Strategy 5: Bring a “significant other”, fellow parent, friend, or anyone you consider a support person with you to the meeting. It can be a time of high emotion and having someone there with you can help reduce your anxiety, as well as help you later recall conversations from the meeting – sometimes it’s hard to remember and to listen when topics are so emotional.

Strategy 6: If you are fairly confident the meeting may be a bit tense, consider bringing to the meeting an adult who has the same or a similar disability as your child. Even if that person never speaks, it is difficult to dismiss critical areas of need when a true “expert” on the topic is sitting at the table!

Strategy 7: Ask for all written information that will be presented at the meeting to be given to you ahead of time and with appropriate time to allow for your review. This includes any assessments as well as any goals or objectives that school staff may have written in advance. It is too difficult to review such information under the emotional pressure of sitting in the meeting. You need time to read, process, and make any written changes you would like to discuss well before walking into the IEP meeting.

Covid-19 Information

The National Federation of the Blind offers a Covid-19 resources page which  is closely monitoring the COVID-19 emergency, which is changing everyone’s lives but has unique effects on blind people. From this page you will find links to General News and Information, Access to COVID-19 Vaccine and Testing Survey, Medical and Healthcare Services, Government Payments and Benefits, Education, Transportation, Affiliate Connection for State and Local Resources, Breaking News from the NFB, Jernigan Institute, and Ongoing Efforts.

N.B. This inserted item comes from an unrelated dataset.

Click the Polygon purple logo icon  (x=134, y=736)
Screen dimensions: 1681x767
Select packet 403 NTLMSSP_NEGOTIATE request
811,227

The National Deaf Center is responding to the COVID-19 pandemic with customized resources, tips, and events for deaf youth and the educators, disability services professionals, VR counselors, parents and others who support them. Their page, which is a little outdated at the time of this posting, provides information on Updates and Events, COVID-19 Resources for Teachers and Instructors of Deaf Students, COVID-19 Resources for Disability Services Professionals, VR Counselors, and Employers, COVID-19 Tips for Deaf Students and Their Families, Remote Services for Deaf Students and Employees, Other Helpful Resources, Free Online Professional Development, In the News, and Past Updates and Events.